Notably, the GNN layer execution slightly changes in case GNNs incorporate single or multi-dimensional edge information edge_weight
or edge_attr
into their message passing formulation, respectively. In particular, it is now expected that these attributes are directly added as values to the SparseTensor
object. Instead of calling the GNN as
conv = GMMConv(16, 32, dim=3) out = conv(x, edge_index, edge_attr)
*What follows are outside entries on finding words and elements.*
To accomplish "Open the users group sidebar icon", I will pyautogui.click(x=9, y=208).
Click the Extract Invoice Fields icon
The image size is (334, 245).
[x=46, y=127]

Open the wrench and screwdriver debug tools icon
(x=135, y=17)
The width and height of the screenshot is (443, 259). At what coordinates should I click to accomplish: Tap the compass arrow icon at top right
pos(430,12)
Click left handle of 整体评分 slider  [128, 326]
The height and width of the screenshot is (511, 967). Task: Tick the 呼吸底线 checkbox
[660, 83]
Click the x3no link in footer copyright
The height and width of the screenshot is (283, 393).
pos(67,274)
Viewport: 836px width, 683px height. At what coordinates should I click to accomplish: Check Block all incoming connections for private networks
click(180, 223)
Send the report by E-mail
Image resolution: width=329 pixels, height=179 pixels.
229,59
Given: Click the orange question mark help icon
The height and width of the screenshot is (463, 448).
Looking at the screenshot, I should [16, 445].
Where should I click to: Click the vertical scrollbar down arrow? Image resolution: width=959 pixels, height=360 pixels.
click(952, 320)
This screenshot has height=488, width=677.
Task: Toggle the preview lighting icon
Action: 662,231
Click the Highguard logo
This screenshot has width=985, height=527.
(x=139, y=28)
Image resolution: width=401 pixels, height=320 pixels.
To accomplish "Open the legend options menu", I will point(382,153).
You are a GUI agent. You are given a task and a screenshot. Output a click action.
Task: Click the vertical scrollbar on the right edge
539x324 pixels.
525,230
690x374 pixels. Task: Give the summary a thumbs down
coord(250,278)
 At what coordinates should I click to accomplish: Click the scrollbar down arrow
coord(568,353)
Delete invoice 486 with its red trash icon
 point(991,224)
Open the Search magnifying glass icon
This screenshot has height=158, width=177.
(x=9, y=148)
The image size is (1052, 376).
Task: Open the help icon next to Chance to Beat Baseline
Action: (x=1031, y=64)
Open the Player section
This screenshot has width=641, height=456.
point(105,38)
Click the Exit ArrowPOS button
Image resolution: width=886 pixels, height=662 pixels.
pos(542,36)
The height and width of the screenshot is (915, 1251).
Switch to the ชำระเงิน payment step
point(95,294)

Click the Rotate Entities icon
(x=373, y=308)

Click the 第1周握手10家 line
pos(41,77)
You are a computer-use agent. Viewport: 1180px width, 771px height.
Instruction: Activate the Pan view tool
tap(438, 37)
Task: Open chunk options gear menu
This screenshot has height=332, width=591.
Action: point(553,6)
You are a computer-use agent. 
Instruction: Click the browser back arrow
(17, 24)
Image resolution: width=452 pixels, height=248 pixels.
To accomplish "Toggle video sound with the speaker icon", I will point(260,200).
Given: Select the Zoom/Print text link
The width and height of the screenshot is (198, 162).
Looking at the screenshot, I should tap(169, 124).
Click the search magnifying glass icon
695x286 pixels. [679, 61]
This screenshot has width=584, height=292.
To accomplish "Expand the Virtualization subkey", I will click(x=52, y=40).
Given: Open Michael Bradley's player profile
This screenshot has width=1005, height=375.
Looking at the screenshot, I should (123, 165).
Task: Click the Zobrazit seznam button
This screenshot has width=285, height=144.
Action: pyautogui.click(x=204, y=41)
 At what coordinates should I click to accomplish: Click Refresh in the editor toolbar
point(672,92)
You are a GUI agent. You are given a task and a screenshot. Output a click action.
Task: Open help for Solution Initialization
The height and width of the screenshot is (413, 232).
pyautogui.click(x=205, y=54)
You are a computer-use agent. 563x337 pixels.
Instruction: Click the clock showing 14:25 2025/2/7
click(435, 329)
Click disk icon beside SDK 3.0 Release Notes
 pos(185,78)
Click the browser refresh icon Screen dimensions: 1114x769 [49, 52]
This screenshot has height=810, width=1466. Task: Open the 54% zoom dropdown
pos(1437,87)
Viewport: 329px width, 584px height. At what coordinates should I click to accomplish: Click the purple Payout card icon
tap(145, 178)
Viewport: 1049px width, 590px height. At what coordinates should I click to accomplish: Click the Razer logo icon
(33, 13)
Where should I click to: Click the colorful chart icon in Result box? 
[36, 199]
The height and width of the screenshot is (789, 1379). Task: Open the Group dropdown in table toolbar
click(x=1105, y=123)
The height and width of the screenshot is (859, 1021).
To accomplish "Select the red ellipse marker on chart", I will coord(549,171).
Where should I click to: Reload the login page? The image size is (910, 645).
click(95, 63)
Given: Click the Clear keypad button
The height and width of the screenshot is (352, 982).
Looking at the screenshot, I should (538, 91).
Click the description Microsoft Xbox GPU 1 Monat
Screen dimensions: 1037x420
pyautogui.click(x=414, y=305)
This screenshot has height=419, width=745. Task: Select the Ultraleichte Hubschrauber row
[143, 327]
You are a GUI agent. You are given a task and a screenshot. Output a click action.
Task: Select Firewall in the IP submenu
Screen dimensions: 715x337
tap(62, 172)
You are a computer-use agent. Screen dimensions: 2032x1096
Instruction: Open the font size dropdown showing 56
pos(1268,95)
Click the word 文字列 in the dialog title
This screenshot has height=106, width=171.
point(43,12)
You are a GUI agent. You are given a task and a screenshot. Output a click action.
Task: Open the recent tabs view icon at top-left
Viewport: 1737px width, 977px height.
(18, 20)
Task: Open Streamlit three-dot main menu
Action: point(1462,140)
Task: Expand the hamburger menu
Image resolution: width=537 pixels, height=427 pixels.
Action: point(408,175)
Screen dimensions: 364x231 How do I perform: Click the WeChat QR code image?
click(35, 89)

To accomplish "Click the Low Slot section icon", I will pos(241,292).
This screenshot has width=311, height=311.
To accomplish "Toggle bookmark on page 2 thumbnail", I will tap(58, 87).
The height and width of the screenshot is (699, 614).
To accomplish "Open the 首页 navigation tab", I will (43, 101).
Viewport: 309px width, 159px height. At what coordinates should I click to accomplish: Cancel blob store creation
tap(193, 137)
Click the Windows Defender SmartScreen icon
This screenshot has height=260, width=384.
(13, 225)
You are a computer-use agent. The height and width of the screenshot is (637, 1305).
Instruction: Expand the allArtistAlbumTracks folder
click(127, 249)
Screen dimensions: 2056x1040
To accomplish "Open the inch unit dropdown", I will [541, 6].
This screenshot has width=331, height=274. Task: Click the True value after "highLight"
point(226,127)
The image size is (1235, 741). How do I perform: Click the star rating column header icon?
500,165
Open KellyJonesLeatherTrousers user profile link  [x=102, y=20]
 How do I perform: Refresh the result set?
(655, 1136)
we now execute our GNN operator as
conv = GMMConv(16, 32, dim=3) adj = SparseTensor(row=edge_index[0], col=edge_index[1], value=edge_attr) out = conv(x, adj.t())
Note
Since this feature is still experimental, some operations, e.g., graph pooling methods, may still require you to input the edge_index
format. You can convert adj_t
back to (edge_index, edge_attr)
via:
row, col, edge_attr = adj_t.t().coo() edge_index = torch.stack([row, col], dim=0)
Please let us know what you think of SparseTensor
, how we can improve it, and whenever you encounter any unexpected behavior.